- AIM OF THE EXERCISE -
Could you arrange these lines as a Markdown table with the columns Number and Text, numbering each row and leaving out blank lines? Begin at the line that has "The width and height of the screenshot is (749, 851).", stop after the line that has "Action: coord(213,268)", and include only those lines.

══ STORED ROWS

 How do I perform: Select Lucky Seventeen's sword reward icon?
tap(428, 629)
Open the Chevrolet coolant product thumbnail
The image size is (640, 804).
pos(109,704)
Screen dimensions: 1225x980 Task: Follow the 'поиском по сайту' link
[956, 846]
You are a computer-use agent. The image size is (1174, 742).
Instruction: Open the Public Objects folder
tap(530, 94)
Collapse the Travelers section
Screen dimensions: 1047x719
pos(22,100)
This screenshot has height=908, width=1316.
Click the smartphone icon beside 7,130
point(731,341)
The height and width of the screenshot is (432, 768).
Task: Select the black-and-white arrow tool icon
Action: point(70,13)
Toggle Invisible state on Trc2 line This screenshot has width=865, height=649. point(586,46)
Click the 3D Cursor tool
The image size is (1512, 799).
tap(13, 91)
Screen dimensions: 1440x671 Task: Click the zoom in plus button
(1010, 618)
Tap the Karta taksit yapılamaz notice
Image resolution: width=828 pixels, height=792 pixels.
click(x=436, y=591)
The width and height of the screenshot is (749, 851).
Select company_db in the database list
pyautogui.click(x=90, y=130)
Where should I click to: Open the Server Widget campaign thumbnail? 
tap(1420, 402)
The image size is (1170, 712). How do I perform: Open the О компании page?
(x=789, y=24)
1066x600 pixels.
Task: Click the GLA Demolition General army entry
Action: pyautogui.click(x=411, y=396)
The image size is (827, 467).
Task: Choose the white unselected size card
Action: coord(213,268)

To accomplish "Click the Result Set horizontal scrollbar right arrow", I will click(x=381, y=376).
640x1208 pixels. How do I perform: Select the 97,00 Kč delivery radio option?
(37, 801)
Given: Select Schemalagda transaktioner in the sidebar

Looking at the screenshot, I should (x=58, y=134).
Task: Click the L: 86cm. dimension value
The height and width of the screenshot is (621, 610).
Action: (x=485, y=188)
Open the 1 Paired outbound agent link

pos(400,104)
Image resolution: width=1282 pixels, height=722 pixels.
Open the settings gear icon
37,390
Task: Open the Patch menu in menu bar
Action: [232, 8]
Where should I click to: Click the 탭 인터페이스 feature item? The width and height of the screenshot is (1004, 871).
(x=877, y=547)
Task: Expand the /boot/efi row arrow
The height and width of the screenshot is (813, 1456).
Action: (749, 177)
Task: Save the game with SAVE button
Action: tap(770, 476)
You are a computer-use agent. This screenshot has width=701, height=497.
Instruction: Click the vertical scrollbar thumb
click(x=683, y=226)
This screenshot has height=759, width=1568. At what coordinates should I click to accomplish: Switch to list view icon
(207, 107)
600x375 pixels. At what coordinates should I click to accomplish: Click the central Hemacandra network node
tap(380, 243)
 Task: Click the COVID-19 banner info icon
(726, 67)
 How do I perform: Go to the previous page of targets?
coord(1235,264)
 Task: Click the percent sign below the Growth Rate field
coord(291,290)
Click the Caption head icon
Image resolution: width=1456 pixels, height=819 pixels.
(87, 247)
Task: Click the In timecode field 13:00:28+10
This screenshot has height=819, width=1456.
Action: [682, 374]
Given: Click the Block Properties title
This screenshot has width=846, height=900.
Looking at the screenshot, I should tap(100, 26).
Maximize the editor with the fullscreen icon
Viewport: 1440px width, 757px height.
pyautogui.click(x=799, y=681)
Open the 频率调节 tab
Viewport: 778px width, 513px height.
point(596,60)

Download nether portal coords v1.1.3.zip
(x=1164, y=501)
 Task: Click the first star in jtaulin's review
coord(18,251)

════

- OUTPUT -
| Number | Text |
|---|---|
| 1 | The width and height of the screenshot is (749, 851). |
| 2 | Select company_db in the database list |
| 3 | pyautogui.click(x=90, y=130) |
| 4 | Where should I click to: Open the Server Widget campaign thumbnail?  |
| 5 | tap(1420, 402) |
| 6 | The image size is (1170, 712). How do I perform: Open the О компании page? |
| 7 | (x=789, y=24) |
| 8 | 1066x600 pixels. |
| 9 | Task: Click the GLA Demolition General army entry |
| 10 | Action: pyautogui.click(x=411, y=396) |
| 11 | The image size is (827, 467). |
| 12 | Task: Choose the white unselected size card |
| 13 | Action: coord(213,268) |